Ganondorf realized that, in his possessiveness over the clothing Zelda had given him, he’d revealed a part of himself that he hadn’t intended for anyone to see. He’d been foolish to allow himself to demonstrate raw emotion like that. He had a feeling that Link was far more perceptive than he let on, and he would have to be careful in the future.

The shadow on Link’s face dissipated just as quickly as it had gathered. “It’s a nice tracksuit,” he said with a shrug, “and it fits. You should definitely keep it. I mean, honestly, you should see the clothes I work out in. They’re probably older than I am. Hey, you know what? Let’s go jogging together tomorrow morning! You’re not staying with Zelda, right? So why don’t you spend the night at my place, I have a sofa with your name on it.”
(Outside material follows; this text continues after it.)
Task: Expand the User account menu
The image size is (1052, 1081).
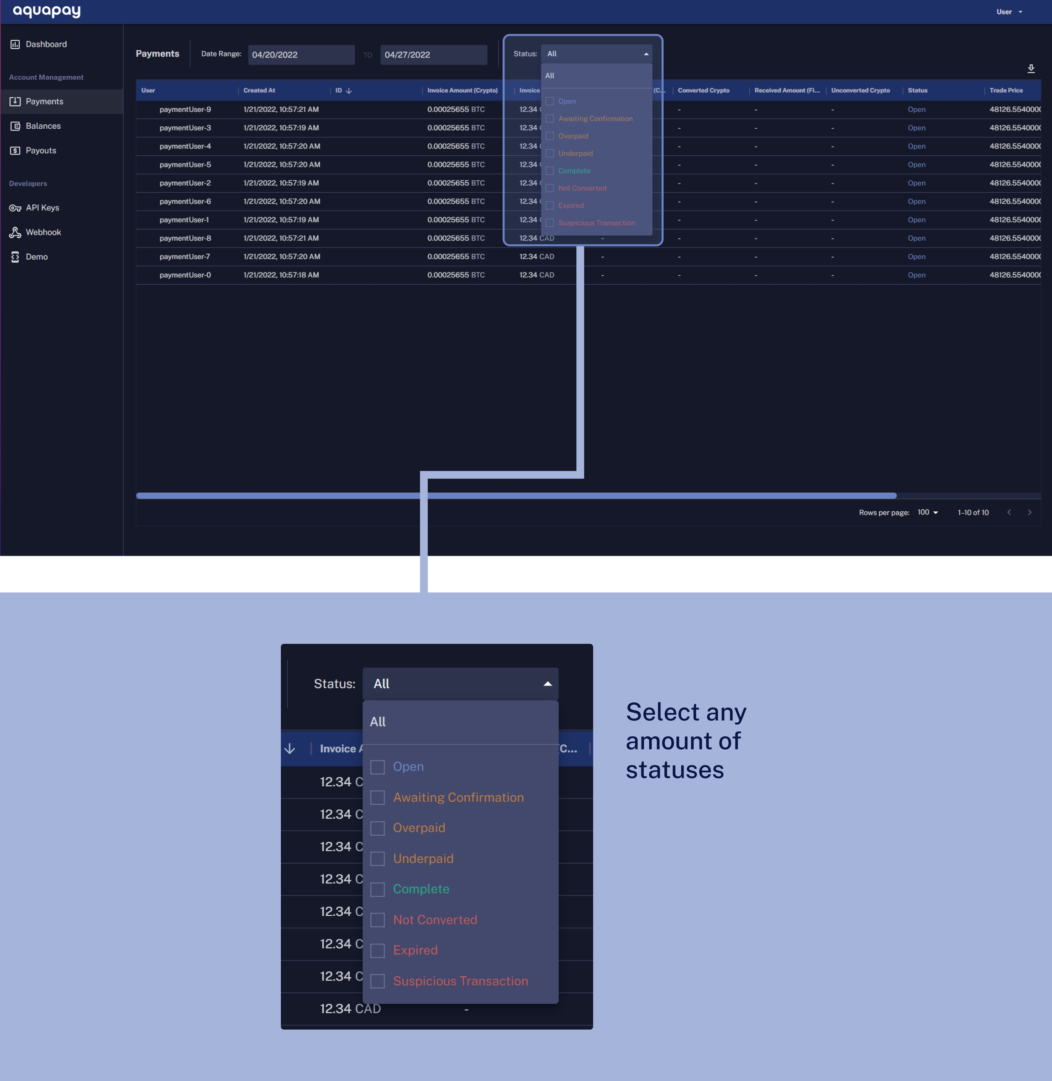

Ganondorf still didn’t entirely trust Link, but his options were limited. His main concern was figuring out who he was and what Zelda had done to him, but he would need to save his strength as he marshaled whatever resources were available to him. In the meantime, he needed to eat, as well as a place to sleep. At the moment he had little choice but to allow himself to be swept along by whatever current he’d become caught up in. Link seemed to enjoy being helpful and solving problems, and Ganondorf knew he’d continue to carry on like this as long as he did nothing to stop him. Being dependent on another person like this filled him with a sense of unease, but he refused to go back to Zelda; his instinct for survival told him that it would be dangerous to confront her without a better understanding of his situation.

“You never invite _me_ over,” Purlo pouted.

“You know what you did,” Link responded. Turning to Ganondorf, he explained, “He came to one of my parties wearing a bright green bodysuit and stoned out of his mind. He was throwing around glitter, saying he’d invented some sort of magic spell, and it took months to get the apartment clean.”

“Maybe I can get an invite from the big guy, then. What’s your Skyloft handle, handsome?”

“He doesn’t have a phone,” Link answered before looking up at Ganondorf and grinning. “Yet.”


	10. Chapter 10

**Summary for the Chapter:**

> In which Zelda reflects on the nature of a power she no longer wishes to deny.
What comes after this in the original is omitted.